The network was founded in November 2006 by the Literary Colloquium Berlin (LCB), in co-operation with the German Robert Bosch Stiftung foundation and the Borderland Foundation from the town of Sejny, north-eastern Poland. With representatives in Bulgaria, the Czech Republic, Estonia, Germany, Hungary, Latvia, Lithuania, Poland, Romania, Serbia and Slovenia, activity is mostly centered in central and eastern Europe.
Writers travel
Halma is more than just a network, as it develops more concrete initiatives. Writers, translators and journalists can apply for two-month scholarships of 1, 000 euros (£792) per month, allowing them to travel to other national Halma bases and present their work there. After the trip, scholarship winners collect their experiences together in an essay published in Halma’s online library. Six scholarships have already been awarded to the likes of Swiss writer Urs Faes, Albanian Fatos Kongoli, Angolan Filipa Melo, German Annette Mingels and Austrian Richard Obermayr, who are in the 30 – 50 age range.

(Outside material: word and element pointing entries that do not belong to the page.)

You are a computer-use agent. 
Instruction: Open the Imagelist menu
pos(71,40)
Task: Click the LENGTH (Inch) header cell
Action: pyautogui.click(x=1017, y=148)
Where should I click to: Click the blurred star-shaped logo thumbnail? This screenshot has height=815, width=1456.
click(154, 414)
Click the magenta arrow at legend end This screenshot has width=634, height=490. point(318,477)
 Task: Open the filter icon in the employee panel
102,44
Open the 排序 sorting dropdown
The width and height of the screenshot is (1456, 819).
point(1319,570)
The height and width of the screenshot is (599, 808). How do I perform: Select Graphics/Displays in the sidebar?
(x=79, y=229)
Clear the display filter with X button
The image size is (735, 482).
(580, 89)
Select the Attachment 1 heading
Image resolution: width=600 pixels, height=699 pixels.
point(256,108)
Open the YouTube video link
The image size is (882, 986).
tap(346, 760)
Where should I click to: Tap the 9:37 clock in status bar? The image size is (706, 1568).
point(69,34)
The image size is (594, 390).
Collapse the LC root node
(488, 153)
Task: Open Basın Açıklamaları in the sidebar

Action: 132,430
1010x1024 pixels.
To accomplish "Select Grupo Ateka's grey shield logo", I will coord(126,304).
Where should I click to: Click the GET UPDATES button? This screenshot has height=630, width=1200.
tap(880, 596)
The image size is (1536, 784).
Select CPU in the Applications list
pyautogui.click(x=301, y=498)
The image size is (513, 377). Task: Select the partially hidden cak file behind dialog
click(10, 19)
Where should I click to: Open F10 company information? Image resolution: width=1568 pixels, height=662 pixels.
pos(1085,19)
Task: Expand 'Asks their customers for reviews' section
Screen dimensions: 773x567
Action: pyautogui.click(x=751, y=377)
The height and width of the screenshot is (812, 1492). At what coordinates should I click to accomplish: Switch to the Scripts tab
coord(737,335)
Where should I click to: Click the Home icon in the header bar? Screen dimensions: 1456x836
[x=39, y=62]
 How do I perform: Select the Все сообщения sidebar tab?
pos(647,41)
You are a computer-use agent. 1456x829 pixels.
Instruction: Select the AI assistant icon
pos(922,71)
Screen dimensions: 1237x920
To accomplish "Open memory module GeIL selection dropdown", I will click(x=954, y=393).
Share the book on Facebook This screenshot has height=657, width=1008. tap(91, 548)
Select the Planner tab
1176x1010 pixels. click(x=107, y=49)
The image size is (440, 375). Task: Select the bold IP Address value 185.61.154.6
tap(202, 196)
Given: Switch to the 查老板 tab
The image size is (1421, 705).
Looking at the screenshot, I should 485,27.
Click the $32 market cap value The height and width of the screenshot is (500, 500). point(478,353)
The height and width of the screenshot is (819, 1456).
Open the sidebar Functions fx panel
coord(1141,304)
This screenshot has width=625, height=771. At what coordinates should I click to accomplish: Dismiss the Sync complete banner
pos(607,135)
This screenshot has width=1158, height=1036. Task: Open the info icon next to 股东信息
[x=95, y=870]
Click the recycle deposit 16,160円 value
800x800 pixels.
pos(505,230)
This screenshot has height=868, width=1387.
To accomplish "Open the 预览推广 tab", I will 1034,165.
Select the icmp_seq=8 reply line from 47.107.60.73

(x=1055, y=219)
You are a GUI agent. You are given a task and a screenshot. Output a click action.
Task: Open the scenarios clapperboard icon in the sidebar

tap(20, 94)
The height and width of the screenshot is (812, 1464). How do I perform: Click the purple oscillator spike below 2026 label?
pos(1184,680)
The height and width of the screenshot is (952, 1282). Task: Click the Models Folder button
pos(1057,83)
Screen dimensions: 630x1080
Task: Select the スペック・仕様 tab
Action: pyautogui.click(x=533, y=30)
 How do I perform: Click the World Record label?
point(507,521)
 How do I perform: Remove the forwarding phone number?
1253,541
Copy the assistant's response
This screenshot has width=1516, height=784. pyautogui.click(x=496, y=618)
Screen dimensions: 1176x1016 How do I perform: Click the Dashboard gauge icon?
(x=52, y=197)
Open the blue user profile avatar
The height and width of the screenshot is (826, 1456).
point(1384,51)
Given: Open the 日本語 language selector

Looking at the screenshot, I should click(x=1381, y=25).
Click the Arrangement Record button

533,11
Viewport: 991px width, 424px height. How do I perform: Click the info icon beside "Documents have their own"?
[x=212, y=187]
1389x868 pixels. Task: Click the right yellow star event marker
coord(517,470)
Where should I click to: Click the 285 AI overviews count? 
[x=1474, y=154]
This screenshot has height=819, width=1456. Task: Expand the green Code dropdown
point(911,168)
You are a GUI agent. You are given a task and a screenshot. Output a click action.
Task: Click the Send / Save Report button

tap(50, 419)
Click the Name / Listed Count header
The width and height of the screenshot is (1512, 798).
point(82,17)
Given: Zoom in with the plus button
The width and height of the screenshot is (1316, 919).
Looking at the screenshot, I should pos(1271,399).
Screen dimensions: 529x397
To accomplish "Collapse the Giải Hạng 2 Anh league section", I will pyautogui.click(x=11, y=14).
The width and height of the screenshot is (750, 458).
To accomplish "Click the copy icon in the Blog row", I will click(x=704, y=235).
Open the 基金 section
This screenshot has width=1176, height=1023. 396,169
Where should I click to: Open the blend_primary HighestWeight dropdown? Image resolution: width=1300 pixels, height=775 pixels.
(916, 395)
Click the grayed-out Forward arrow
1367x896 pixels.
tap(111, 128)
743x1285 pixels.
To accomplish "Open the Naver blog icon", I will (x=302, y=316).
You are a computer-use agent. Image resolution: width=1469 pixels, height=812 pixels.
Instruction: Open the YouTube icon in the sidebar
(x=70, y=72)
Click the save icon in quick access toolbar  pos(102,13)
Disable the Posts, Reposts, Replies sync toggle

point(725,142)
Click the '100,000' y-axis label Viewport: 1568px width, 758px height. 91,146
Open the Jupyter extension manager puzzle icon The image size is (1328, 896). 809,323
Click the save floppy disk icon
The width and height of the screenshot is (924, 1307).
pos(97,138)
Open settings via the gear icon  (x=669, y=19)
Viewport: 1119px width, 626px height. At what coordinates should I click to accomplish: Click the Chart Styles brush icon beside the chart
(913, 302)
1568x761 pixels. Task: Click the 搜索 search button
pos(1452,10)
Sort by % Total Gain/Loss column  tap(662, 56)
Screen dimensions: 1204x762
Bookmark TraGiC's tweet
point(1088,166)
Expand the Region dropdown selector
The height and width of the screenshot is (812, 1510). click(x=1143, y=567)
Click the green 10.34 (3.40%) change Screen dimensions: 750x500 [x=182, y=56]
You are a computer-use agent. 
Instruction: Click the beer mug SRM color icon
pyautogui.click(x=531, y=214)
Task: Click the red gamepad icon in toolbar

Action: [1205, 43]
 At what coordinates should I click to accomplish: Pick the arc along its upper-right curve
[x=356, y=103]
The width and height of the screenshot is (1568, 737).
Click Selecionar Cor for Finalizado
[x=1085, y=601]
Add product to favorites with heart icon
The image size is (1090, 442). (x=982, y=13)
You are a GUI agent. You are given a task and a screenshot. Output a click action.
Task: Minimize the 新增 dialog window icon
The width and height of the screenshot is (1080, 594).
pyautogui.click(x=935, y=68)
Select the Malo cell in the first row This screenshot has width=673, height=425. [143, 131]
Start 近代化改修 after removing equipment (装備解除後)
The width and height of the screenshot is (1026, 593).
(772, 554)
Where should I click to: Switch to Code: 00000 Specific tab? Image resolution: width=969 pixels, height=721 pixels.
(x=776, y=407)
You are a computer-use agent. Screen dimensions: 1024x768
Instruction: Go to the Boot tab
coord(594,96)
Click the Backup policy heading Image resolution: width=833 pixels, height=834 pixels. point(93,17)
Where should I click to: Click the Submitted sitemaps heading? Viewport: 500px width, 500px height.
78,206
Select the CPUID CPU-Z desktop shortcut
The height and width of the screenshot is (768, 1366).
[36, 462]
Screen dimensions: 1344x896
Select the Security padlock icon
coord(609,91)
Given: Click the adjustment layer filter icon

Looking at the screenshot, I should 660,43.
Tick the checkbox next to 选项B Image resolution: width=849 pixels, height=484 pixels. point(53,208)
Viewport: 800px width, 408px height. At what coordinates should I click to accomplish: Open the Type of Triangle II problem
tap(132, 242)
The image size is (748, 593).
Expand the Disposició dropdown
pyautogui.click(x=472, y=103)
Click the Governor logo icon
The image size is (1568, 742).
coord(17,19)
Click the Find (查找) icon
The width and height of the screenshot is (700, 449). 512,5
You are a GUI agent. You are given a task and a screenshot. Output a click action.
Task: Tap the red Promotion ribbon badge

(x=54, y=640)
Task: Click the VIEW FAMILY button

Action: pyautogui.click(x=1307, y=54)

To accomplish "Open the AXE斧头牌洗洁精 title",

German foreign minister Frank-Walter Steinmeier quoted British journalist Timothy Garton Ash in a Halma speech in Berlin: ‘Ash recently bemoaned that ‘Europe has lost the plot’. The people don't know why the European Union exists and what it is good for. What we urgently need, according to Ash, is a new narrative. If Europe has supposedly lost the plot, what could be better than creating a new web, a new network?’ But Halma is now spreading in the direction of western Europe. After the ‘Writers House’ in the Finnish university city of Jyväskylä, the Logvinov Publishing House in Minsk and the M.E.E.T. (Maison des Écrivains Étrangers et des Traducteurs, or ‘House of Foreign Writers and Translators’) from Saint-Nazaire in France were set up in June 2008, Halma's most recent collaboration with the Passa Porta International House of Literature in Brussels represents its second big step to the west.